Selected text:
I'm not sure PF_LOCAL_THROTTLE "won't get more than it can handle". Once
dirty pages on NFS BDI accumulate, flush worker will start to push them out
as fast as it can. So the only thing that's limitting this is the dirty
throttling on the receiving (NFS server - thus underlying BDI) side. When
underlying BDI throttling triggers depends on that BDI dirty limits and
those are proportional part of global dirty limits scaled by writeback
throughput on underlying BDI compared to other BDIs. So depending on which
BDIs are in the system and how active they are in dirtying pages
'underlying BDI' will get different dirty limits set. It's quite imaginable
that in some configurations it will be easy to push NFS server to hit its
dirty limit even with PF_LOCAL_THROTTLE. And then having NFS server
undersponsive for couple seconds because it is blocked in
balance_dirty_pages() just is not nice...

> My second thought is that I really don't understand the writeback code.
> I think I understand the general principle, and there are lots of big
> comments that try to explain things, but it just doesn't seem to help.
> I look at the code and see more questions than answers.

I fully understand what you mean :). The logic is complex and while
Fengguang wrote a lot of comments it is still rather hard to follow.

> What are the units for "dirty_ratelimit"?? I think it is pages per
> second, because it is initialized to INIT_BW which is documented as 100
> MB/s.

Yes, that's what I think as well.

> What is the difference between dirty_ratelimit and
> balanced_dirty_ratelimit?
> The later is "balanced" I guess. What does that mean?
> Apparently (from backing-dev-defs.h) dirty_ratelimit moves in smaller
> steps and is more smooth than balanced_dirty_ratelimit. How is being
> less smooth, more balanced??

Yeah. So I cannot really explain the naming to you (not sure why Fengguang
chose these names). But 'balanced_dirty_ratelimit' is pages/second value we
want to limit task to based on the events in the most current time slice.
'dirty_ratelimit' is smoothed version of 'balanced_dirty_ratelimit' taking
more of history into account.

> What is pos_ratio? And what is RATELIMIT_CALC_SHIFT ???
> Maybe pos_ratio is the ratio of the actual number of dirty pages to the
> desired number? And pos_ratio is calculated with fixed-point arithmetic
> and RATELIMIT_CALC_SHIFT tells where the point is?

So RATELIMIT_CALC_SHIFT is indeed the shift of fixed point arithmetic used
in the computations. Pos_ratio is the multiplicative "correction" factor we
apply to computed dirty_ratelimit (i.e., task_ratelimit = dirty_ratelimit *
pos_ratio) - so if we see we are able to writeout say 100 MB/s but we are
still relatively far from dirty limits, we let tasks dirty 200 MB/s
(pos_ratio is 2). As we are nearing dirty limits, pos_ratio is dropping
(it's appropriately scaled and shifted third order polynomial) so very
close to dirty limits, we let tasks dirty only say 10 MB/s even though we
are still able to write out 100 MB/s.

[Records]
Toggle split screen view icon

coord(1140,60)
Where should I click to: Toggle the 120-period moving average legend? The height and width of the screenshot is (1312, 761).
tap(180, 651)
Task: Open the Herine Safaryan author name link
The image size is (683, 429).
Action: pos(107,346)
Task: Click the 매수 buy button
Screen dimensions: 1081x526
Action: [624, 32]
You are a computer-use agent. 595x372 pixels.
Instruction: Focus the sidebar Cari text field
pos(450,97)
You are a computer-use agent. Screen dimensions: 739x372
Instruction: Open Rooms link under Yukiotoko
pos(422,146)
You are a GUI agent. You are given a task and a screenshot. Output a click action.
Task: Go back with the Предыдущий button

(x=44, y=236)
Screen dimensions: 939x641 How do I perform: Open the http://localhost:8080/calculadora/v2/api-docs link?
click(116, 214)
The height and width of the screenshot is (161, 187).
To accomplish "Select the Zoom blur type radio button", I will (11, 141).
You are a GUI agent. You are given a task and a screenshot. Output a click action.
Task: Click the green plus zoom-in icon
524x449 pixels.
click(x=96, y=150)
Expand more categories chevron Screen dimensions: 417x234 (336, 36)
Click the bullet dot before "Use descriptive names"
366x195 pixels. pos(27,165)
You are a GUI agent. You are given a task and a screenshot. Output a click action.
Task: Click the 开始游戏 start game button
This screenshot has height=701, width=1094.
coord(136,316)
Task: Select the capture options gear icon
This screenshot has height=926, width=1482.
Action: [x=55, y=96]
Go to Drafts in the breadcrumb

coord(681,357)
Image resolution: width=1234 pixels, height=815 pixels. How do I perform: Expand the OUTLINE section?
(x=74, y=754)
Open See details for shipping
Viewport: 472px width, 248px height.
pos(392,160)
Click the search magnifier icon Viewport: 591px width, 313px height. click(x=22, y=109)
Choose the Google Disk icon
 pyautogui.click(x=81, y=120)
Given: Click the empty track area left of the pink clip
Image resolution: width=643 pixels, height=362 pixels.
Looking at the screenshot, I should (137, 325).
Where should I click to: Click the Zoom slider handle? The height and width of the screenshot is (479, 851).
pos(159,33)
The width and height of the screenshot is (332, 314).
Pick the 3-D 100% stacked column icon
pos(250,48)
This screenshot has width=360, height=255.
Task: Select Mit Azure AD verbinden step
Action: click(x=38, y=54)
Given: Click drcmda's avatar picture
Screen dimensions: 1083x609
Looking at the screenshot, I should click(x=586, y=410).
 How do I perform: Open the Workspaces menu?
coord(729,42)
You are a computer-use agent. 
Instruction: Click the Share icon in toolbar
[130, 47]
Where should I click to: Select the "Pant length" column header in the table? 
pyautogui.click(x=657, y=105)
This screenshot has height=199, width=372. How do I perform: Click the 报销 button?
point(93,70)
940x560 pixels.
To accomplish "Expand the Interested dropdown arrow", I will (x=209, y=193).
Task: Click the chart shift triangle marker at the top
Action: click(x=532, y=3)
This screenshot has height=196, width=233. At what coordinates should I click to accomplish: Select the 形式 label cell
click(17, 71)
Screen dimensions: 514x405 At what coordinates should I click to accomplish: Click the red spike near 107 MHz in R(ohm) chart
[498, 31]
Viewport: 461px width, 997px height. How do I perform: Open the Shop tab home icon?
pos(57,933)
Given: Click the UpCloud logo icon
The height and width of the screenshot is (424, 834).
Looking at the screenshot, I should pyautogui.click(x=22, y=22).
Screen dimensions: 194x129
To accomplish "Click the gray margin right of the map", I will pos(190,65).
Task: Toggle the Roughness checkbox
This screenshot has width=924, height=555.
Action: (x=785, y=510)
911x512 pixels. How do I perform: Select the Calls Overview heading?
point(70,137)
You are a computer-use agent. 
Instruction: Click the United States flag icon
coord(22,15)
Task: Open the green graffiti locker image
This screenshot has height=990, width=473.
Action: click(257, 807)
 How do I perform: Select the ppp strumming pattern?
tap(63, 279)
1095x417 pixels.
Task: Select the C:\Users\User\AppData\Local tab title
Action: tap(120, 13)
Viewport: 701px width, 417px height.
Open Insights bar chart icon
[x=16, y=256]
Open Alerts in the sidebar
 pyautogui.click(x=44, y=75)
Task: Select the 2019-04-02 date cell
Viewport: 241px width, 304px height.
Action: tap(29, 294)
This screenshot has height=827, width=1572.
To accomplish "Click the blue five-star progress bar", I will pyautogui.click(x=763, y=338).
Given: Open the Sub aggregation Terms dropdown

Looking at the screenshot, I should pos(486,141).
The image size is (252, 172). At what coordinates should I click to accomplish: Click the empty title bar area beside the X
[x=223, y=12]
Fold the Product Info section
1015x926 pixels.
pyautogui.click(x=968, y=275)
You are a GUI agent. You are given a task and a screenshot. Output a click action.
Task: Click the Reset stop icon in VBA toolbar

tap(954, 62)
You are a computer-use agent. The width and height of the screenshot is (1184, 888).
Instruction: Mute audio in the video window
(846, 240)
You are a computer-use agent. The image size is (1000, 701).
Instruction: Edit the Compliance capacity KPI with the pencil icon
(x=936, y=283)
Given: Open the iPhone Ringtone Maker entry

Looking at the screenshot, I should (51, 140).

What you need to do:
In the writeback discussion, condense the paragraph beginning "So RATELIMIT_CALC_SHIFT is indeed" into a short bulleted list that keeps its main facts. Rely only on the writeback discussion.

Output for this exercise:
- RATELIMIT_CALC_SHIFT is the shift for the fixed-point arithmetic used in the computations.
- pos_ratio is a multiplicative correction factor applied to the computed dirty_ratelimit: task_ratelimit = dirty_ratelimit * pos_ratio.
- When writeout runs at about 100 MB/s but dirty limits are still far off, tasks may dirty 200 MB/s (pos_ratio is 2).
- As dirty limits get closer, pos_ratio drops, following a scaled and shifted third-order polynomial.
- Very close to the limits, tasks may dirty only about 10 MB/s, even though writeout can still reach 100 MB/s.